ED: This image of an empty sleeve figured centrally in many other works of art from the 1860s. Historian, Megan Kate Nelson writes about this theme in her book, called Ruined Nation; Destruction and the American Civil War. She told me what the empty sleeve represented.

MEGAN KATE NELSON: What it represented was the soldier’s bravery and his patriotism, and also his manliness. That he had that sort of emptiness of his sleeve, and most often, the sleeve was kind of pinned up, right? So it was a coat that was made for a man with an arm, but the arm was no longer there. And so you see what he had been, and then what he is now.

And that transition was enabled by all of these very positive virtues that the soldier had demonstrated on the field of battle. And so empty sleeve literature was really this positive narrative of wounding in the war. And also of amputation, that this man had acquitted himself so well on the battlefield and had given his limb for the country and had survived to tell the tale.

And another important component of this was that the soldier, then, would go on to marry his sweetheart, usually a sweetheart he had had and had been courting before the war, before his wounding, when he was a whole man. He would marry her, and have children, and be able to work, and sort of be fully reintegrated into American culture.

ED: So it’s ironic, you know, the one reason that we have so many images of amputees after the Civil War is that in earlier wars they might have died. And so, it’s a kind of strange good news, in a way, that they were able to go on with their lives. Albeit, in that disabled form.


ED: And you have a powerful picture in your book of a double amputee with his wife and his numerous children. And she’s holding the ball that apparently wounded him. Is that right?

MEGAN KATE NELSON: Yes. That photograph is amazing. I think it’s so amazing they brought the ordinance in as part of the family. But yes, and this idea– because there was a lot of concern and anxiety that amputees would not be able to procreate. They would not be able to fulfill the sort of gender role as a husband and a father.

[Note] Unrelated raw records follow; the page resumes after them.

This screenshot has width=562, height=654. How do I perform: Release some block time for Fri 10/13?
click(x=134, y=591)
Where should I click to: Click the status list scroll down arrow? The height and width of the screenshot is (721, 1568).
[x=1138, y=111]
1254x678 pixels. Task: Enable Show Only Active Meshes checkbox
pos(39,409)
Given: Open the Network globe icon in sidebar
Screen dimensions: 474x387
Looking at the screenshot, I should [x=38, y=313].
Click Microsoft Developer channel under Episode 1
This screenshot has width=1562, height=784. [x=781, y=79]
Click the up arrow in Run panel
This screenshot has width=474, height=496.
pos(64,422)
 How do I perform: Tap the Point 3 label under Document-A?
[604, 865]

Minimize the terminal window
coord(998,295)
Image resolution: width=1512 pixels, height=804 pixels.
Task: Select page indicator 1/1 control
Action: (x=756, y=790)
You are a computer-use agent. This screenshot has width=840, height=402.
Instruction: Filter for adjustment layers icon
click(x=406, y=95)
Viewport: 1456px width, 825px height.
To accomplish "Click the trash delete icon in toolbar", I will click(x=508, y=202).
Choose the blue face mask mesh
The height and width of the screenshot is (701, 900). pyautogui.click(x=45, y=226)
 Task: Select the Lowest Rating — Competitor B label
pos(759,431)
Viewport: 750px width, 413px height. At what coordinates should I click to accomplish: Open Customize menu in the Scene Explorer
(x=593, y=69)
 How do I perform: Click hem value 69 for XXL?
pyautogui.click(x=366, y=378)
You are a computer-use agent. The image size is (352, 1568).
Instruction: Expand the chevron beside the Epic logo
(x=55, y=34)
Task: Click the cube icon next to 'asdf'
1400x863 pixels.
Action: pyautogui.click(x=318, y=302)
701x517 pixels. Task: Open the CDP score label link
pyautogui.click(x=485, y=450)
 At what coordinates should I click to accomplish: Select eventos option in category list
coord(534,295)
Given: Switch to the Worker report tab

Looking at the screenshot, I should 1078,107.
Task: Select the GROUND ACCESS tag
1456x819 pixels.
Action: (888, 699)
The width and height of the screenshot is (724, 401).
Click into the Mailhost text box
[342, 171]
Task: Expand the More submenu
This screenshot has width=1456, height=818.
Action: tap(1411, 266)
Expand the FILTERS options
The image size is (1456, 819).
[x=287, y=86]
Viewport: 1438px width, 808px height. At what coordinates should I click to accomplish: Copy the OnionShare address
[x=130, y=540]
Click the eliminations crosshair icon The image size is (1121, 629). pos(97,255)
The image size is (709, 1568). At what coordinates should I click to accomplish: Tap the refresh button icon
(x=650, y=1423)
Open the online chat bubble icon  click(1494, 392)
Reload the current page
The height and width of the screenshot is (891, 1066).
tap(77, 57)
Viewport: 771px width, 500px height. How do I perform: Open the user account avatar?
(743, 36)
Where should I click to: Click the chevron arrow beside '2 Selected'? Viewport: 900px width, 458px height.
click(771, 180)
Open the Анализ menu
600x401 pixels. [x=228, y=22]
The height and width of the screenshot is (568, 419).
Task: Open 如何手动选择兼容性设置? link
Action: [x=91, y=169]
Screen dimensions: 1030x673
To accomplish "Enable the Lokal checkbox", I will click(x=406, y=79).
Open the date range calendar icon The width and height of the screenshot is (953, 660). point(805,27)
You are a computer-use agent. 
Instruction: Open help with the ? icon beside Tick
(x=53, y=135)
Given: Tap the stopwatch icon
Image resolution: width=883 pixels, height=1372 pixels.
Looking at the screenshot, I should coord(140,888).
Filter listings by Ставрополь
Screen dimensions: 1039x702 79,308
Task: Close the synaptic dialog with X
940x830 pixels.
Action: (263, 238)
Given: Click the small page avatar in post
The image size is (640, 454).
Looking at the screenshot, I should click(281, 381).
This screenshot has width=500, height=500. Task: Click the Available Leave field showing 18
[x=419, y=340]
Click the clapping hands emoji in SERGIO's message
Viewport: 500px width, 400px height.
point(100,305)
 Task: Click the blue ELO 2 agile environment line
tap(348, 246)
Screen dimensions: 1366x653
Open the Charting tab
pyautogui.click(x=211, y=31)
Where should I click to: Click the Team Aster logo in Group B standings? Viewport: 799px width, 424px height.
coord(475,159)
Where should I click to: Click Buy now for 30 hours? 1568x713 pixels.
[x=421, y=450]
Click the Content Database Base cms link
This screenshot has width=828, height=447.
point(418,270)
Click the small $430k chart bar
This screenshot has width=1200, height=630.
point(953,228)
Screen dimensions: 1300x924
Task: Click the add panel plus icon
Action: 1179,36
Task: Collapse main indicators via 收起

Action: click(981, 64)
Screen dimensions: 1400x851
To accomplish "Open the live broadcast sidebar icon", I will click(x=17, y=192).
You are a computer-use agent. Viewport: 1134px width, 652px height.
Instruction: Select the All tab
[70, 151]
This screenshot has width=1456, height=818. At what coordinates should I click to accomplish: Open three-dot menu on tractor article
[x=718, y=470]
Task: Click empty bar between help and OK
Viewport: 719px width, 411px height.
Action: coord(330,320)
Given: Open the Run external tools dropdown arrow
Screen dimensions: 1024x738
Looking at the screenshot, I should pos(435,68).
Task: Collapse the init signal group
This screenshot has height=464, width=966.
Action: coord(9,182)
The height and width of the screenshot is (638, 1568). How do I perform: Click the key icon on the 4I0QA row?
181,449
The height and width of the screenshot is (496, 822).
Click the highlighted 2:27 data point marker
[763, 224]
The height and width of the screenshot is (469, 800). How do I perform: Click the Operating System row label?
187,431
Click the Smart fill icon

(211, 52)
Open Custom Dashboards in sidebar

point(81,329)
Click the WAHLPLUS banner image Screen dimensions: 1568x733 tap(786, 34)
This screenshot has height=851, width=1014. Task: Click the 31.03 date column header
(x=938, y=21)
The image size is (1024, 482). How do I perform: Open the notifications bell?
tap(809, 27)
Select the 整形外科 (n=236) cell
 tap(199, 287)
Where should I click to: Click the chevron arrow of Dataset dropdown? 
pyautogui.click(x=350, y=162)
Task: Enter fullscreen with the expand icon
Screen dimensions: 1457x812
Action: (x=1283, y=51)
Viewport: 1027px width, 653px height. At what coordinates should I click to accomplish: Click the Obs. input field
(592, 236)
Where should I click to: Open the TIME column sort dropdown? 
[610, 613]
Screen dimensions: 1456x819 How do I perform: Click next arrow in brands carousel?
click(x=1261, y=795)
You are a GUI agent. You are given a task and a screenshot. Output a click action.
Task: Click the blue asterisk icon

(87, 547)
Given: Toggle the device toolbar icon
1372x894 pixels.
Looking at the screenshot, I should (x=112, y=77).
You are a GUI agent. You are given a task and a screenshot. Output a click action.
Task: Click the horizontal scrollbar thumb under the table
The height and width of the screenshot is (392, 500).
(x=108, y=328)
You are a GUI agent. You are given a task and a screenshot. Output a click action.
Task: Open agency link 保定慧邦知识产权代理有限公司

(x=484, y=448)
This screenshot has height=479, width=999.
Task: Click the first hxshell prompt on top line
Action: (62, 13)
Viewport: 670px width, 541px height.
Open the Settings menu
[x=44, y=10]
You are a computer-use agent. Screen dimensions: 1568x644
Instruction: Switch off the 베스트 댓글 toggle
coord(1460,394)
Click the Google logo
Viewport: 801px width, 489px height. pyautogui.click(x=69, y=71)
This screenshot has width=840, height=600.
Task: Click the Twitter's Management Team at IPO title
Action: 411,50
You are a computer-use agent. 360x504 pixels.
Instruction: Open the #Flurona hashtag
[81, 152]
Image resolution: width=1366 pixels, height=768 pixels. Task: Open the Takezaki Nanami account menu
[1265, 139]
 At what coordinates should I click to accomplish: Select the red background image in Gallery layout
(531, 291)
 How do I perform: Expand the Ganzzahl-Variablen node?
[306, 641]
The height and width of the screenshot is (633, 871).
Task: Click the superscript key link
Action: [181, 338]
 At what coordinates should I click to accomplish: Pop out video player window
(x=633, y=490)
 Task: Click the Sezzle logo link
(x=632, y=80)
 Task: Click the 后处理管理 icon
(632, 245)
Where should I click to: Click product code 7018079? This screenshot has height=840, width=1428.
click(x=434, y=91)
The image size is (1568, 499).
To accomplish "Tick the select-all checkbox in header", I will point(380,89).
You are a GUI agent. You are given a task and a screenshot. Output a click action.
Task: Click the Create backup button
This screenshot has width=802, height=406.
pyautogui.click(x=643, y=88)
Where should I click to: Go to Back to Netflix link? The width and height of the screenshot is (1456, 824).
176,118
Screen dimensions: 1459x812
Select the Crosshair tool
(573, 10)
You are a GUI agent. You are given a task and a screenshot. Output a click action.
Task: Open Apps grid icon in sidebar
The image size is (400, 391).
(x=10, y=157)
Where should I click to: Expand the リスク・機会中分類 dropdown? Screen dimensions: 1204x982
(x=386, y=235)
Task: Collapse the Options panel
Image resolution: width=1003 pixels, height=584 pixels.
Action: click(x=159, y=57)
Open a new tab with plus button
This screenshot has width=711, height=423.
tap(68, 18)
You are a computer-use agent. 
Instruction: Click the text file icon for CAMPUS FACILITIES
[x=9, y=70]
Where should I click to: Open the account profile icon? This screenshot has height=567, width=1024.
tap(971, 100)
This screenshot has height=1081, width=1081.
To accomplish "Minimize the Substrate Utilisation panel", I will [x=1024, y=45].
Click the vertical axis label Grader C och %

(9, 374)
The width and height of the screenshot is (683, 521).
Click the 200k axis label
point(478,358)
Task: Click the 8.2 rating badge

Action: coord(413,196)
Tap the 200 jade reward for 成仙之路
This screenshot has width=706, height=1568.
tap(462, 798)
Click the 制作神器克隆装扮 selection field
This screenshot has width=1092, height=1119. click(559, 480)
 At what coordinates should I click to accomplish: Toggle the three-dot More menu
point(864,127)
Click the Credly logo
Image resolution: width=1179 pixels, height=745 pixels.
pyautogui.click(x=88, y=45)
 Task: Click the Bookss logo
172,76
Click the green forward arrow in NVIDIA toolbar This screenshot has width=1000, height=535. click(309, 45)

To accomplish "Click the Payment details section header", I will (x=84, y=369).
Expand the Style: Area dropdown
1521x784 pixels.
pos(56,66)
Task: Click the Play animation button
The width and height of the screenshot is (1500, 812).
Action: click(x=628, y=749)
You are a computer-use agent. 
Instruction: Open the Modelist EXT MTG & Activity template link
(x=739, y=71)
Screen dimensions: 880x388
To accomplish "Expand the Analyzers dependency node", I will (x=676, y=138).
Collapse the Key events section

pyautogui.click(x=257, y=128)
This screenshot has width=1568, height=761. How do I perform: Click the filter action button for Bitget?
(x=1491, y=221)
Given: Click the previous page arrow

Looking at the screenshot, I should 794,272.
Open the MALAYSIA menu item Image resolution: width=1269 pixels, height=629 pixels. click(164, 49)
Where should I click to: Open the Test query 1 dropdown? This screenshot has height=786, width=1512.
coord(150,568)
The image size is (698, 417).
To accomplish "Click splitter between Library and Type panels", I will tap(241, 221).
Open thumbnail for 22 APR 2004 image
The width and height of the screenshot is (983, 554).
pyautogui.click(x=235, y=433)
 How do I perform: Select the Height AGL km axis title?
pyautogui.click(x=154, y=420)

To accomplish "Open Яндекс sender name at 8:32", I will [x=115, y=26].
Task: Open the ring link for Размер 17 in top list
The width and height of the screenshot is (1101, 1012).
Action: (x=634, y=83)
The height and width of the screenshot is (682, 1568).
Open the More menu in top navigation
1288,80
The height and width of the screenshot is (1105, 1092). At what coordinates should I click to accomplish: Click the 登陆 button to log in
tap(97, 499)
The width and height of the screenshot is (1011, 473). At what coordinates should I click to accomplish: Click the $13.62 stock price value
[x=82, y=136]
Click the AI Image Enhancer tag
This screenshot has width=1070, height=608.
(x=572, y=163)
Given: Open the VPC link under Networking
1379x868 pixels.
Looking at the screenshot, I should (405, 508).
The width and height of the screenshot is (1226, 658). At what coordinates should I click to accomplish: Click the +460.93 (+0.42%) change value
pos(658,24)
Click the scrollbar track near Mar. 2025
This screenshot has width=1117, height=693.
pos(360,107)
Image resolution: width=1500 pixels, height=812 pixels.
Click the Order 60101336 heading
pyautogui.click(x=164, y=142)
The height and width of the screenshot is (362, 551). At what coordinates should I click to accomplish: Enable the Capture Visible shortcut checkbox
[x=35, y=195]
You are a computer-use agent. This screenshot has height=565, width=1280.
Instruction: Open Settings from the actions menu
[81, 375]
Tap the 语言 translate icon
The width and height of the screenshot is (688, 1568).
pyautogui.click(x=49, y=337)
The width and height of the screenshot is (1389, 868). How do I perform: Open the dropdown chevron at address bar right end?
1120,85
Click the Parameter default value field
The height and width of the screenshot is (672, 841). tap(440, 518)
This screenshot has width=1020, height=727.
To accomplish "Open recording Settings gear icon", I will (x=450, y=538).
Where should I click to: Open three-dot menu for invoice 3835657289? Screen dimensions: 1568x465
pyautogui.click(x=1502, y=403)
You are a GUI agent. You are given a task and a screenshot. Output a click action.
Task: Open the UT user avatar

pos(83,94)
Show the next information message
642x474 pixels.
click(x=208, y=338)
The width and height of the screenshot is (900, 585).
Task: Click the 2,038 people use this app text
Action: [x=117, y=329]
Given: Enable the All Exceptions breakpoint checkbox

And so there were many visual images of soldiers with young children communicating the point that they could still have children and contribute to the future of the nation, just as they could have contributed their limb to the cause.

ED: So were there differences in the way that black soldiers and white soldiers experienced these losses?

MEGAN KATE NELSON: The issue of black veterans and amputees is a really interesting one. Because, in many ways, the empty sleeve literature, and the conversation surrounding African American soldiers and their injuries, was very similar to the conversation about white soldiers.

And there’s a very famous series of paintings called A Bit of War History, by Thomas Waterman Wood. It’s three different images that track the movements of the fugitive slaves, to the black soldier, to the veteran. And in that final image of the veteran, the black soldier is an amputee. And there’s a very positive spin, I think, in that image that goes along with the empty sleeve literature themes.

But, this was really complicated. Because before the war, and during the war, as well, black bodies meant something very different in American culture than white bodies. And there are the visual rhetoric and also the written rhetoric about slavery, really focused on damage to black bodies in slavery, usually through the medium of the whip.

So their war story sort of continued their giving of their own bodies to this larger purpose. So the narrative as was more complicated with them, although it did share many of the same kinds of ideas and images as with the bodies of wounded white soldiers.

ED: Megan Kate Nelson is a Lecturer at Harvard University. Her new book is called Ruined Nation; Destruction and the American Civil War.